* BEGIN MATERIAL FOR THIS EXERCISE *

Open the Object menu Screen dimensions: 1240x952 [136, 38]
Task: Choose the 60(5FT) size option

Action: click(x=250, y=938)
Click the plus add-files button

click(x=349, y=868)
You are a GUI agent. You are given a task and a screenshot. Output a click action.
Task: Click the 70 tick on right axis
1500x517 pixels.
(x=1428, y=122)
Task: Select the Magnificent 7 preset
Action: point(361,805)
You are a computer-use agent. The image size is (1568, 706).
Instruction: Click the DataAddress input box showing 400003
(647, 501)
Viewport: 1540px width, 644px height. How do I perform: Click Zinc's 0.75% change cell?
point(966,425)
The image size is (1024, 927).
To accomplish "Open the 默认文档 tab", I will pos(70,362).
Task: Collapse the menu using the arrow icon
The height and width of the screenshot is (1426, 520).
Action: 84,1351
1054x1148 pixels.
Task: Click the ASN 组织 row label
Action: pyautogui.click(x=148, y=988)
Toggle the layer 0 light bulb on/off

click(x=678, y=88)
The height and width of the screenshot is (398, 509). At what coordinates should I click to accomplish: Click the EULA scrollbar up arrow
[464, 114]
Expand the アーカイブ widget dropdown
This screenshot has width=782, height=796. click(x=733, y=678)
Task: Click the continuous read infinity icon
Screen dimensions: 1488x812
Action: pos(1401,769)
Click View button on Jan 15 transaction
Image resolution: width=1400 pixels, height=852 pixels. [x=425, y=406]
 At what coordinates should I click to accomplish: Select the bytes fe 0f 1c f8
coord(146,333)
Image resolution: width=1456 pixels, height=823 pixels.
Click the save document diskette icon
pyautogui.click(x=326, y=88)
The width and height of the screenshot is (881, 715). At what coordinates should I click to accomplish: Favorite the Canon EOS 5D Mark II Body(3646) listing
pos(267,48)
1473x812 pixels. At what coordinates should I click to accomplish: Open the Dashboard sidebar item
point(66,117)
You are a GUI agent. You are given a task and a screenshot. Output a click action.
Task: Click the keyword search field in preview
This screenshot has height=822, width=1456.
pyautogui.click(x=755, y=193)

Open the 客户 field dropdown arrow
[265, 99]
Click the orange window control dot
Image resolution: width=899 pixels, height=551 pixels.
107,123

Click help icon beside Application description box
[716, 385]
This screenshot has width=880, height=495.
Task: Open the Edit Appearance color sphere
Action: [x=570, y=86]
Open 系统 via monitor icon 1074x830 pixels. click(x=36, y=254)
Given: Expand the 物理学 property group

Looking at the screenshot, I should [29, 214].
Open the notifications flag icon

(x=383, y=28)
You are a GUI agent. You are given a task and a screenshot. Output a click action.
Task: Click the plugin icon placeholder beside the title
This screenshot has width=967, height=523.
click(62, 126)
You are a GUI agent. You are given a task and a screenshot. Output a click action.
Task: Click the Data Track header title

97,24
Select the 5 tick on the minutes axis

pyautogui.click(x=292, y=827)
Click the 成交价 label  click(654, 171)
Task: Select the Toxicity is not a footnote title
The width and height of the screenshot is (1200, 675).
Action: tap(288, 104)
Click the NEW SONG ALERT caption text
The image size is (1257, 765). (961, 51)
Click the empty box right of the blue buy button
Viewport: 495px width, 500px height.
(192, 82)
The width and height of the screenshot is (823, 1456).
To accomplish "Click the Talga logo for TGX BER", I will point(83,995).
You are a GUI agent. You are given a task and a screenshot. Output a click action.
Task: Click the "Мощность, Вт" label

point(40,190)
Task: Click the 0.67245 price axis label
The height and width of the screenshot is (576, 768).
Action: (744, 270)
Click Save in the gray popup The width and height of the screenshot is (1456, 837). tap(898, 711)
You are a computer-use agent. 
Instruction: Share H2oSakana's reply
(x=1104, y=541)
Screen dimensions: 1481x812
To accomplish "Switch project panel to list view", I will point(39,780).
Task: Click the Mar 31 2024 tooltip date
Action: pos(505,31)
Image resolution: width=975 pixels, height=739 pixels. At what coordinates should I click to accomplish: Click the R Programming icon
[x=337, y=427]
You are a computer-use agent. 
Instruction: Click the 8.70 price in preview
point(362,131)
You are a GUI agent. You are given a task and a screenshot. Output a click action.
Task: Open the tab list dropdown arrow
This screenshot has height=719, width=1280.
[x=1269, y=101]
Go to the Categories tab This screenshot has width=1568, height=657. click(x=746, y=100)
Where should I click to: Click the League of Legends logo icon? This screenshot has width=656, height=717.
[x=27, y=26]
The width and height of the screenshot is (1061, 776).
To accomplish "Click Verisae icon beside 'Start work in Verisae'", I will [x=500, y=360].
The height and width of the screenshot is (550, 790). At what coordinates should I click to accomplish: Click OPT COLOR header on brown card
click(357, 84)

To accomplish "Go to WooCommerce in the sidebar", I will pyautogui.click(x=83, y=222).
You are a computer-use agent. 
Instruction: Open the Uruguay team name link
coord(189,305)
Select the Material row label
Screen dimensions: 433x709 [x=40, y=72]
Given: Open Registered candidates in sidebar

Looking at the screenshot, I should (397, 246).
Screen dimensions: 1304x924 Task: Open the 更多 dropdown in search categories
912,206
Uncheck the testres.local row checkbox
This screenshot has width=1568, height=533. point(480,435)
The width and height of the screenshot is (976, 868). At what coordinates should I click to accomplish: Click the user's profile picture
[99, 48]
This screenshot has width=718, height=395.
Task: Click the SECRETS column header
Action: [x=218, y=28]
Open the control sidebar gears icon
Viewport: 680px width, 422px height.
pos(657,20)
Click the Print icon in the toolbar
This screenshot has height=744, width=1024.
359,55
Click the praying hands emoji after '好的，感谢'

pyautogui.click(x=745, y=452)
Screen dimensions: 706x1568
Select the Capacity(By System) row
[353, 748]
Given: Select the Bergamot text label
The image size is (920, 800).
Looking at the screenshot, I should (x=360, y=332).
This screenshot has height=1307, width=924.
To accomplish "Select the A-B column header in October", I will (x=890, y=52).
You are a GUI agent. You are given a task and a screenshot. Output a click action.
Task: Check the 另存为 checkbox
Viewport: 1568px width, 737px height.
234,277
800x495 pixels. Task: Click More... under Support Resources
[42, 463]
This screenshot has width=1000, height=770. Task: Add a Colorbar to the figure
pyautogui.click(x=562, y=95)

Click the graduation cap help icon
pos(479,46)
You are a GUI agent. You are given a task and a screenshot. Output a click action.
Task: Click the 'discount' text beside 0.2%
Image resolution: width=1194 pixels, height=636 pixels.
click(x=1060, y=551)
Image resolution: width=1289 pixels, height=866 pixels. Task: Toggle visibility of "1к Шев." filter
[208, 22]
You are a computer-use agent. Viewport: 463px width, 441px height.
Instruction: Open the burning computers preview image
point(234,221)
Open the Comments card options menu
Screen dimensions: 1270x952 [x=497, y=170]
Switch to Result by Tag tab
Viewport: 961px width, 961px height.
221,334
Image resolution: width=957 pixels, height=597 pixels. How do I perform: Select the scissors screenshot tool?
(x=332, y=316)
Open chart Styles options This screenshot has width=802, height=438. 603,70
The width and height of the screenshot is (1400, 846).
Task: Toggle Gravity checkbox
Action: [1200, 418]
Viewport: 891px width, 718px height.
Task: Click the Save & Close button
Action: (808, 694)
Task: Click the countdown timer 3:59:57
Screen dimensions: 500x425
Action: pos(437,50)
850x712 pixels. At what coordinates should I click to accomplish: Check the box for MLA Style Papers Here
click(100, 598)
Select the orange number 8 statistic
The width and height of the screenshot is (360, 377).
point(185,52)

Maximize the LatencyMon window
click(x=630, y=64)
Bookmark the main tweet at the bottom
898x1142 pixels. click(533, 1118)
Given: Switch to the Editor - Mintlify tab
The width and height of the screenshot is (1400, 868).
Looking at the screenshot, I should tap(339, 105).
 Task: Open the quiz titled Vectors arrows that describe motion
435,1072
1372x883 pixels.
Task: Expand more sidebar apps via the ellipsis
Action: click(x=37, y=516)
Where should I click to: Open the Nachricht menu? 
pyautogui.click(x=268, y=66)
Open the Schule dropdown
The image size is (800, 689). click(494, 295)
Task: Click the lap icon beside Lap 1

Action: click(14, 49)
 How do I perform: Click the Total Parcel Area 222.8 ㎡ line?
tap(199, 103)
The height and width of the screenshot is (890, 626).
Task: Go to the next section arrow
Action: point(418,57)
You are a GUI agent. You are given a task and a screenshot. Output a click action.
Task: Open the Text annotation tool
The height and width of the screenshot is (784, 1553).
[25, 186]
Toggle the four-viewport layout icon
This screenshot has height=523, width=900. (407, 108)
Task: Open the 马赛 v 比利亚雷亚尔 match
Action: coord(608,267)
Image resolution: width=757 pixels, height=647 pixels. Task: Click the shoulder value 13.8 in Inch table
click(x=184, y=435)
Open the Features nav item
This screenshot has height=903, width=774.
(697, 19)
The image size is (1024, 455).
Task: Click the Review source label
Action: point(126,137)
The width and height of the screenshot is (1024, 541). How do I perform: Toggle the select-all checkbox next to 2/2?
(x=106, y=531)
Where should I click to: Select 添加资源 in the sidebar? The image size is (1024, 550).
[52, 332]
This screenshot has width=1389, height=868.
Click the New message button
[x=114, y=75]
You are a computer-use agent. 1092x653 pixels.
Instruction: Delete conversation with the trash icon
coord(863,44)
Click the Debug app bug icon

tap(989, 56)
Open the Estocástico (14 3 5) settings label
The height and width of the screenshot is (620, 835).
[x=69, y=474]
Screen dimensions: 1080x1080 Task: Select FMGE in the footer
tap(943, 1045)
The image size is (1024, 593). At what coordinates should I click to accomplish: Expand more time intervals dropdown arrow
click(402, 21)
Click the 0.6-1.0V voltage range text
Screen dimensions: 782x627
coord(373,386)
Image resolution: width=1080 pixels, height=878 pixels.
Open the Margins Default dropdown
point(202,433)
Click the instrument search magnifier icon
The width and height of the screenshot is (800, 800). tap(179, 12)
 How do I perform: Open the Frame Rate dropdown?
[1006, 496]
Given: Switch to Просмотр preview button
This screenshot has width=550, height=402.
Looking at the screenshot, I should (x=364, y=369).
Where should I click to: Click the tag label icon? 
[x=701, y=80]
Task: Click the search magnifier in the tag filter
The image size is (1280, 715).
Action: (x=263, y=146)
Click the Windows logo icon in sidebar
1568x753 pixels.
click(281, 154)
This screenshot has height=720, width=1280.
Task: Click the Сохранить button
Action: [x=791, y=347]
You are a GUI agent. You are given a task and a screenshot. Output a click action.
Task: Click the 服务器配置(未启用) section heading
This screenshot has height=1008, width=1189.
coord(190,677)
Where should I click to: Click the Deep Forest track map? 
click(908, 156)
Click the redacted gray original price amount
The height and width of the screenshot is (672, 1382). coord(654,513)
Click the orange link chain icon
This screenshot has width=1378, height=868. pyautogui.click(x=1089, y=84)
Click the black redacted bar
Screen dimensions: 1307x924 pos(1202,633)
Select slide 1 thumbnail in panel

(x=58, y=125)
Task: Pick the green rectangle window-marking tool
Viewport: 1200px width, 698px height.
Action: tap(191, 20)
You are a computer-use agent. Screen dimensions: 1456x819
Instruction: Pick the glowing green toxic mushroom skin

* END MATERIAL FOR THIS EXERCISE *

- **PROMPT**:
Copy out the lines from the one with "The image size is (1024, 927)." to the one with "pos(267,48)", renaming "icon" as "symbol" throughout and leaving everything else as it is.

- **RESPONSE TO THE EXERCISE**:
The image size is (1024, 927).
To accomplish "Open the 默认文档 tab", I will pos(70,362).
Task: Collapse the menu using the arrow symbol
The height and width of the screenshot is (1426, 520).
Action: 84,1351
1054x1148 pixels.
Task: Click the ASN 组织 row label
Action: pyautogui.click(x=148, y=988)
Toggle the layer 0 light bulb on/off

click(x=678, y=88)
The height and width of the screenshot is (398, 509). At what coordinates should I click to accomplish: Click the EULA scrollbar up arrow
[464, 114]
Expand the アーカイブ widget dropdown
This screenshot has width=782, height=796. click(x=733, y=678)
Task: Click the continuous read infinity symbol
Screen dimensions: 1488x812
Action: pos(1401,769)
Click View button on Jan 15 transaction
Image resolution: width=1400 pixels, height=852 pixels. [x=425, y=406]
 At what coordinates should I click to accomplish: Select the bytes fe 0f 1c f8
coord(146,333)
Image resolution: width=1456 pixels, height=823 pixels.
Click the save document diskette symbol
pyautogui.click(x=326, y=88)
The width and height of the screenshot is (881, 715). At what coordinates should I click to accomplish: Favorite the Canon EOS 5D Mark II Body(3646) listing
pos(267,48)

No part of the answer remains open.